Agora, de regresso à 5ª dimensão, dou por mim caído de pára-quedas em pleno 2º mês de estágio! O mês da besta. O mês em que a brincadeira acaba de vez. O mês em que a Dra. X nos abandona e deixa à mercê do bicho mau. O mês em que o papão vai finalmente tirar a máscara de bonzinho. O mês em que aquela efémera boa disposição e humor sarcástico vão desaparecer e dar lugar a gritos, tortura e humilhação. Possivelmente, o último mês de estágio... Provavelmente, o último mês das nossas vidas...

Desabafos cirúrgicos

Os meus companheiros de estágio teimam em continuar a castrar as fontes de líbido do cão alheio. É que não perdoam uma oportunidade! E se há homenagem que deva ser feita, é ao líbido. Tiro o meu chapéu a esse grande amigo do género masculino que lhe dá forças para se levantar todas as manhãs e passar um dia inteiro a comer e a dormitar, a petiscar ou a beber, e de vez em quando a lamber as partes fálicas (refiro-me obviamente à espécie canina). Pobres cães. Dá-me pena vê-los a acordar da anestesia e a terem como primeiro pensamento “Aaaai, tenho qu’ir à Bersh’canin comprar aquela trêla rôsa que vi láá” ou “A p*** daquela cadela Boxer anda-me sempre de rabo alçado pr’o Labradoree, e ainda por cima ‘tá gorda que nem uma balêa e tem as unhas mal arrãnjadas”. É bonito ver um Pitbull a espumar da boca com vontade de abocanhar uma qualquer pernoca de um qualquer estagiário que passe mais ao pé. Nos tempos que correm, basta uma maldita orquiectomia para transformar este brutamontes numa Lassie sedenta de festinhas e palmadinhas no rabo.

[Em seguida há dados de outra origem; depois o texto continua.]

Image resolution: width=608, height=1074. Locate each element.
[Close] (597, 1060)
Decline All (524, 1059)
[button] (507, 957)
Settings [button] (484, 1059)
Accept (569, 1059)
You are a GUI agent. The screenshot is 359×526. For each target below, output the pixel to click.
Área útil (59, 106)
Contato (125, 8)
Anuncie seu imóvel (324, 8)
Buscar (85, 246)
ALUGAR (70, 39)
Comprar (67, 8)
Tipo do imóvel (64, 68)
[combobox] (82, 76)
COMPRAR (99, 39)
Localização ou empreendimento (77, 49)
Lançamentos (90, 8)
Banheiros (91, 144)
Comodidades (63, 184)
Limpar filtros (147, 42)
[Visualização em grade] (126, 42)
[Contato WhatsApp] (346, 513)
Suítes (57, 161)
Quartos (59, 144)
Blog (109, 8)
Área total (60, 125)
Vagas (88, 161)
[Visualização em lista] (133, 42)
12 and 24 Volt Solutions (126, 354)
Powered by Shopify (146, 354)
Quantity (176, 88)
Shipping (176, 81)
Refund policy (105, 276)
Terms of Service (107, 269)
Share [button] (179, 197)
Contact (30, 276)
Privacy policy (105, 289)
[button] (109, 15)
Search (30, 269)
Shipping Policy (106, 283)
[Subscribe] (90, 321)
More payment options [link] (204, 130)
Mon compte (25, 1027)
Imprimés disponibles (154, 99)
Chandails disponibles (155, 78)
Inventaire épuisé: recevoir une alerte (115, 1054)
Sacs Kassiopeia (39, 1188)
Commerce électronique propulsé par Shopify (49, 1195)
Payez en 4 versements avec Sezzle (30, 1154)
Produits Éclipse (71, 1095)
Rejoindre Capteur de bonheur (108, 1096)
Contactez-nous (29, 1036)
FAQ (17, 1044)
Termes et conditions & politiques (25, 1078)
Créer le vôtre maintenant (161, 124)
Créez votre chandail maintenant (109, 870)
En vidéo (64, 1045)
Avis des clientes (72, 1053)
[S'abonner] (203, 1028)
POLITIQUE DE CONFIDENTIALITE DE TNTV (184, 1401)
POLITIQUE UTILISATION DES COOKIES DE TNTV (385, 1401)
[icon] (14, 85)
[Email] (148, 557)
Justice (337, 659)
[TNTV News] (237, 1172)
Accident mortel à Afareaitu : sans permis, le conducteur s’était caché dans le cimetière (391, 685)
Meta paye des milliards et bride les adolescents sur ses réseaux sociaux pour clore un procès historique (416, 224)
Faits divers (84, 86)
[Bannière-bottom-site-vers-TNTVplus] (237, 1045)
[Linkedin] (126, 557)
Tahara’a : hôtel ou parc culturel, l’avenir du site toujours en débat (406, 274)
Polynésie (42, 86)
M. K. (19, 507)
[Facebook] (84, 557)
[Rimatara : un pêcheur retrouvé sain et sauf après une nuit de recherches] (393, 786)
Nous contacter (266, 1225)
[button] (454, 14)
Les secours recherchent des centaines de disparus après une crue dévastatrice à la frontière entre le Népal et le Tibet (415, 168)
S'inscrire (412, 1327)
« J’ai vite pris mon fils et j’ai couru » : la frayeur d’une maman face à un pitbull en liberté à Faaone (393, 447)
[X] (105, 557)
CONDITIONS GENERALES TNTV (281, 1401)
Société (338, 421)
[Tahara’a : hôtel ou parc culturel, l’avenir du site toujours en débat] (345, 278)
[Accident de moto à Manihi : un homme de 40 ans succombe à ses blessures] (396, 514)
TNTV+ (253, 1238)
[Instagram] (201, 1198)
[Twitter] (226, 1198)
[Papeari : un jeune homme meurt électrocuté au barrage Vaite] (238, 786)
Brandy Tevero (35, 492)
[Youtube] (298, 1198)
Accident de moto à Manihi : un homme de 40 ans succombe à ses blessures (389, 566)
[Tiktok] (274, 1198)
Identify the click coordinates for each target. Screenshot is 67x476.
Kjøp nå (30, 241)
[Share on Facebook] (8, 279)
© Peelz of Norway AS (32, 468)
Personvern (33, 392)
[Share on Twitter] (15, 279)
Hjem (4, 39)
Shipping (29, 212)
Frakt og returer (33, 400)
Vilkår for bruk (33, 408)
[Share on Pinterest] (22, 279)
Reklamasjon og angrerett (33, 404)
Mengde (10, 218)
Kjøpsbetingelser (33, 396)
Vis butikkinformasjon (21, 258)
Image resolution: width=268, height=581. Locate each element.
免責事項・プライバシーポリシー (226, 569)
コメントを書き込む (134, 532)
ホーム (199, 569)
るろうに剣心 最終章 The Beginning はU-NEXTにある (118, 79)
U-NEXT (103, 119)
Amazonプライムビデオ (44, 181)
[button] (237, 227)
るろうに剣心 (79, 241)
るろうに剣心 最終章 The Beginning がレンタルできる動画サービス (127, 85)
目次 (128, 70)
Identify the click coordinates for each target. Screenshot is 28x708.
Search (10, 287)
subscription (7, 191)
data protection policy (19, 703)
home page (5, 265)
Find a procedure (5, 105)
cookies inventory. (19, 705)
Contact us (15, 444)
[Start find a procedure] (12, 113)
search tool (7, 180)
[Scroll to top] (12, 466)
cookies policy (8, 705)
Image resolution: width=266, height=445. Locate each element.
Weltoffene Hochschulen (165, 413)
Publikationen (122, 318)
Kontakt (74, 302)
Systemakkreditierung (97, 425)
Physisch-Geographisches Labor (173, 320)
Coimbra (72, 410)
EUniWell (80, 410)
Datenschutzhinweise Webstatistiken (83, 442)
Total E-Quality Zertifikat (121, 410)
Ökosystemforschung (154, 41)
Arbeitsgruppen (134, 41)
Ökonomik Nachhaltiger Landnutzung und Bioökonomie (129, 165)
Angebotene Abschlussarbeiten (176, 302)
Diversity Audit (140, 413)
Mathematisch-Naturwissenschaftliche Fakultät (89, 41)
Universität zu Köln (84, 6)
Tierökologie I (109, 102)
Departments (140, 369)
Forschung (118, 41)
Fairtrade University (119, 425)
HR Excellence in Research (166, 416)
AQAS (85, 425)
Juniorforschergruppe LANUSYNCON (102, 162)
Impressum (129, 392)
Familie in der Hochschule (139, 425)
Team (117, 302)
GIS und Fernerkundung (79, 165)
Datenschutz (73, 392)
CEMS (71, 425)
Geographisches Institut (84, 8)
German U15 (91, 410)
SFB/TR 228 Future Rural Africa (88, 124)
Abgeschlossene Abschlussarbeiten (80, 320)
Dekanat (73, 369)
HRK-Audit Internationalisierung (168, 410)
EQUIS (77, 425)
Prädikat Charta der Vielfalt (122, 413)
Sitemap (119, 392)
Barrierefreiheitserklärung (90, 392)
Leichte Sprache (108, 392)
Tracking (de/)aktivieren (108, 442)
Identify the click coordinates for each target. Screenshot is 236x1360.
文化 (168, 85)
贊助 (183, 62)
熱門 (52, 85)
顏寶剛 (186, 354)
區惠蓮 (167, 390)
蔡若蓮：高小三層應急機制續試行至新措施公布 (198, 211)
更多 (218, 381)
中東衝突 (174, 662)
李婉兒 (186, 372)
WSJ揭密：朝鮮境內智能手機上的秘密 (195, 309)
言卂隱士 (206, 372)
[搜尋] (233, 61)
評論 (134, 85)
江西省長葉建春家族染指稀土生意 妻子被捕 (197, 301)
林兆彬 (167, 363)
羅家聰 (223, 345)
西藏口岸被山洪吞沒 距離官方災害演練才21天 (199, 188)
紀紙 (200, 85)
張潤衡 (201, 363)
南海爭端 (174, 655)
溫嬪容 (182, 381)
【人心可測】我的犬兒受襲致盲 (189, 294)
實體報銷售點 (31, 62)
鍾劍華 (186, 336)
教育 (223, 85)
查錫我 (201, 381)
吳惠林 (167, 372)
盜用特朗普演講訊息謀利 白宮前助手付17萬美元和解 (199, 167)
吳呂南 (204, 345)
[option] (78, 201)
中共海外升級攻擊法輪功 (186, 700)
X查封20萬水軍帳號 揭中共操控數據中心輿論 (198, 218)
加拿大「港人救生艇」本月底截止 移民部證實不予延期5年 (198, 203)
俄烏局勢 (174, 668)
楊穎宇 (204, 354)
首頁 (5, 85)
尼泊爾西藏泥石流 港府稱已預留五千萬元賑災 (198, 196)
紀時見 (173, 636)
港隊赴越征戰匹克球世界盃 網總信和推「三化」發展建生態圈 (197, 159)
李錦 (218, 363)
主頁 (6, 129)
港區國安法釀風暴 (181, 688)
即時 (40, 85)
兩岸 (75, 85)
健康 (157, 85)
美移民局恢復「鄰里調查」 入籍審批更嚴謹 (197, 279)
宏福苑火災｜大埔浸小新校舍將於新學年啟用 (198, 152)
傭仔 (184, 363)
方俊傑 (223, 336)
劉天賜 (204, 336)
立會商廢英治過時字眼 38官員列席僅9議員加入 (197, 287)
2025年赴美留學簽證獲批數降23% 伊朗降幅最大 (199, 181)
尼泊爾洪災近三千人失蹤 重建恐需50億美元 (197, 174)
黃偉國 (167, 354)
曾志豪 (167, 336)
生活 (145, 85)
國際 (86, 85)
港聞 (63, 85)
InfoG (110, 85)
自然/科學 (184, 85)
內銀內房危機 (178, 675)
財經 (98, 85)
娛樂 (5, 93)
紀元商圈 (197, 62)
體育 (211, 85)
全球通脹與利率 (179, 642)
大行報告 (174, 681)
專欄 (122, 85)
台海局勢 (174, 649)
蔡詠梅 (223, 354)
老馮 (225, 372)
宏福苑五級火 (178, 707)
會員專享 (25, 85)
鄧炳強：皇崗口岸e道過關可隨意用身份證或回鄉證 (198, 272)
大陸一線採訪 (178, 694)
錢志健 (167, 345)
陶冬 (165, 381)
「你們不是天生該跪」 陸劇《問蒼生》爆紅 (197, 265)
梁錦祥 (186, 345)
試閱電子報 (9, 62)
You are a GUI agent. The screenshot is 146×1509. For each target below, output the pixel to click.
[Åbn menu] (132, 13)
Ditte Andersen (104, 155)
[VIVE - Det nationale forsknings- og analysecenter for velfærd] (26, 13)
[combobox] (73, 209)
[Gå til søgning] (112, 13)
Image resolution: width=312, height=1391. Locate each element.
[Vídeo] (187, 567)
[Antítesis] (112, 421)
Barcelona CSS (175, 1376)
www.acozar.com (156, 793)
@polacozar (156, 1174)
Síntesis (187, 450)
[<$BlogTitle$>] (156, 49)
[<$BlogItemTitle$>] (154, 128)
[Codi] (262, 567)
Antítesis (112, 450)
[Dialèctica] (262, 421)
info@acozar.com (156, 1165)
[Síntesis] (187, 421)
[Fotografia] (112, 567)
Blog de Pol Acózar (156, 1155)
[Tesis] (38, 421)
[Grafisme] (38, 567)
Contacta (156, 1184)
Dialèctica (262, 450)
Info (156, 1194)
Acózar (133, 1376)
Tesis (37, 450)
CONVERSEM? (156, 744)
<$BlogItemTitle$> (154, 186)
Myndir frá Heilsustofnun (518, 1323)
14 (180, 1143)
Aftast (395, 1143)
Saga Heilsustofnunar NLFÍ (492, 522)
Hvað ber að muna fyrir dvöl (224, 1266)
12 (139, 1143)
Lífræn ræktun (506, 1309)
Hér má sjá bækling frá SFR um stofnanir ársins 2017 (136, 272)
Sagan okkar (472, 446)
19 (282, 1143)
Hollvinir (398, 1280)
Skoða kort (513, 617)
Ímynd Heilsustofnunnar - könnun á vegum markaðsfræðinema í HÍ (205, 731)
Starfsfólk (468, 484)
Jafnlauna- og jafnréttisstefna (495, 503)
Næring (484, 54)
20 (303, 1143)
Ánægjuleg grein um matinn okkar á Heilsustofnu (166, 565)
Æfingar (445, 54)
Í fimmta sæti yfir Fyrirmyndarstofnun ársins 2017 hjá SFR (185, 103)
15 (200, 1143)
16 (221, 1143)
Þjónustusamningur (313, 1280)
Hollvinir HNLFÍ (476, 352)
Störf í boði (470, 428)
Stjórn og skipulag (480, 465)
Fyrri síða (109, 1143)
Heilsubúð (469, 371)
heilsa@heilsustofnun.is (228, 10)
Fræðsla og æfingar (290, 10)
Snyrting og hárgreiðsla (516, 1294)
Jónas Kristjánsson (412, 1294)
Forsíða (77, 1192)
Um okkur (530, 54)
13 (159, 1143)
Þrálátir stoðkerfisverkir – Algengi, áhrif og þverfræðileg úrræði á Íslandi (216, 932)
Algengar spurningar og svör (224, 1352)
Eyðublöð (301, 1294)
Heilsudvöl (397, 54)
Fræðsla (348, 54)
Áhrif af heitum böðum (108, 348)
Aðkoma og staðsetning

Já eu, dedico-me a artes cirúrgicas mais finas. Faz agora uma semana, apareceu lá no consultório uma cadelinha, de nome fictício ‘Ermelinda’, muito triste e desiludida com um infortúnio da vida. Em vez dos usuais pedidos para aumentar o volume dos seios ou a grossura dos lábios, a Ermelinda, nas suas próprias palavras, achava que “havia alguma coisa de errado com a sua patareca”. E havia mesmo. No lugar da “patareca”, a Ermelinda tinha um hamartoma vascular. Trocando por miúdos, tinha uma meloa de 700g e 10cm de comprimento em vez de uma banal vulva. Não quis transparecer o meu choque, mas o certo é que já tinha visto cães mais pequenos que aquele calhau. No final, tudo correu bem. A Ermelinda retirou a massa e fez uma vulvoplastia. Modéstia à parte, ficou ali um trabalho de mestre. Bonita, firme e com o tamanho apropriado para desempenhar as suas funções.